GitOps

As we have seen, our Continous Integration pipelines are not the best place to perform a rollout of our application.

GitOps is a term coined by WeaveWorks, so let's see what is their definition:

GitOps is a way to do Kubernetes cluster management and application delivery. It works by using Git as a single source of truth for declarative infrastructure and applications. With Git at the center of your delivery pipelines, developers can make pull requests to accelerate and simplify application deployments and operations tasks to Kubernetes.

Let's list the principles they name:

  1. The entire system described declaratively
  2. The canonical desired system state versioned in Git
  3. Approved changes can be automatically applied to the system
  4. Software agents to ensure correctness and alert on divergence

While we are very used to 1-3, 4 is something that sounds new. Let's see that one more in detail:

Once the state of your system is declared and kept under version control, software agents can inform you whenever reality doesn’t match your expectations. The use of agents also ensures that your entire system is self-healing. And by self-healing, we don’t just mean when nodes or pods fail—those are handled by Kubernetes—but in a broader sense, like in the case of human error. In this case, software agents act as the feedback and control loop for your operations.

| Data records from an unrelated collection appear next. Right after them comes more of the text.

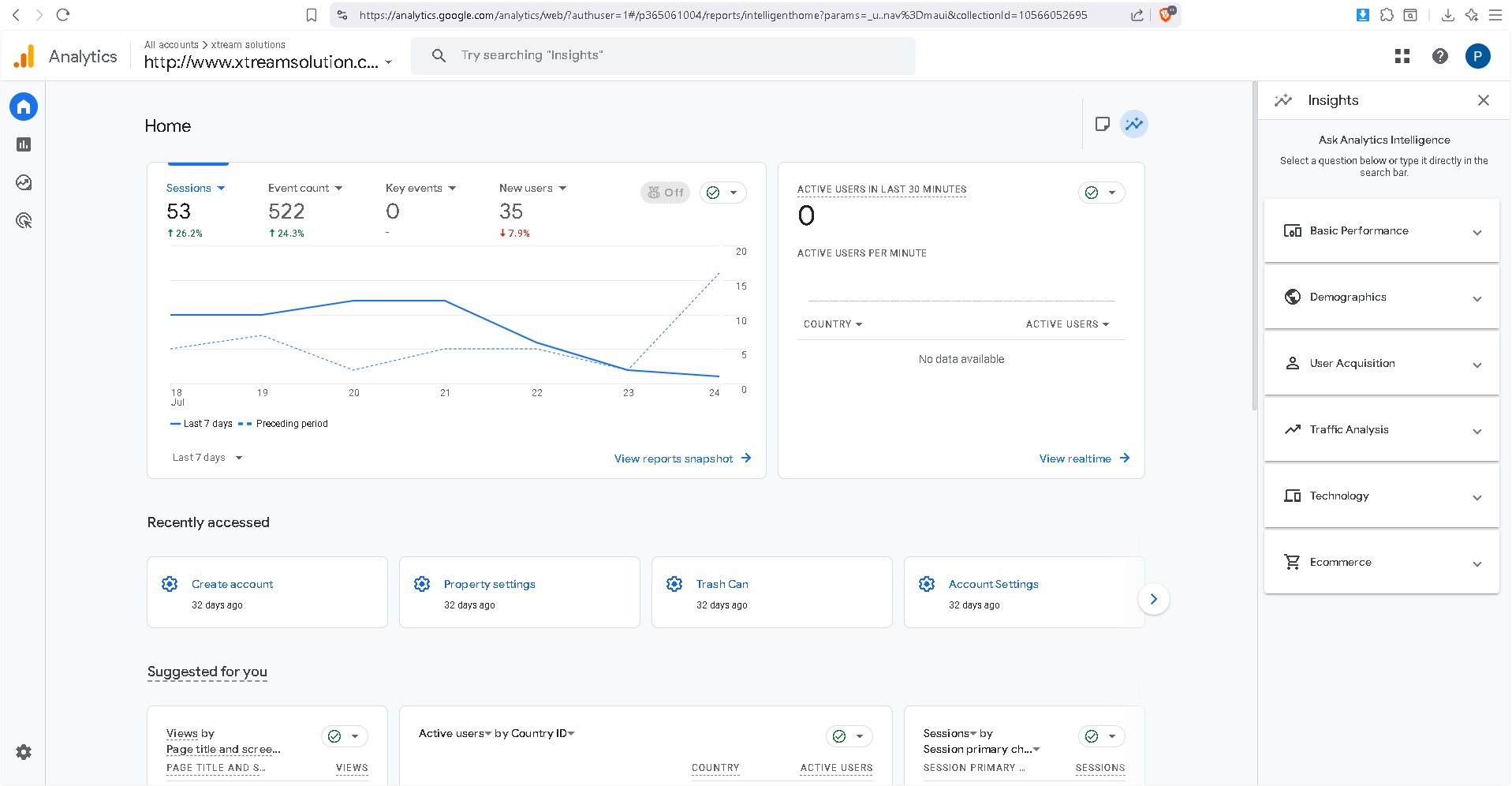The image size is (1512, 786).
Task: Click the Insights search input field
Action: [663, 55]
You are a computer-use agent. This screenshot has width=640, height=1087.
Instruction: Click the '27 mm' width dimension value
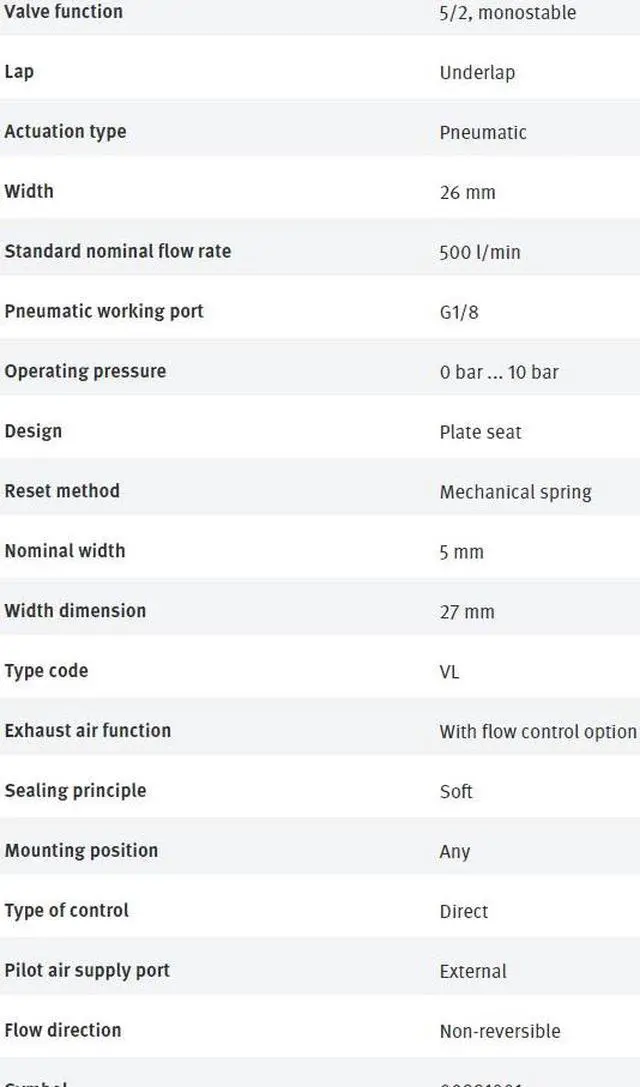point(466,612)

Now, this is what feels different as a Continuous Delivery procedure. Let's replicate the workflow they claim:

  1. A pull request for a new feature is pushed to GitHub for review.
  2. The code is reviewed and approved by a colleague. After the code is revised, and re-approved it is merged to Git.
  3. The Git merge triggers the CI and build pipeline, runs a series of tests and then eventually builds a new image and deposits to the new image to a registry.
  4. The Weave Cloud ‘Deployment Automator’ watches the image registry, notices the image, pulls the new image from the registry and updates its YAML in the config repo.
  5. The Weave Cloud ‘Deployment Synchronizer’ (installed to the cluster), detects that the cluster is out of date. It pulls the changed manifests from the config repo and deploys the new feature to production.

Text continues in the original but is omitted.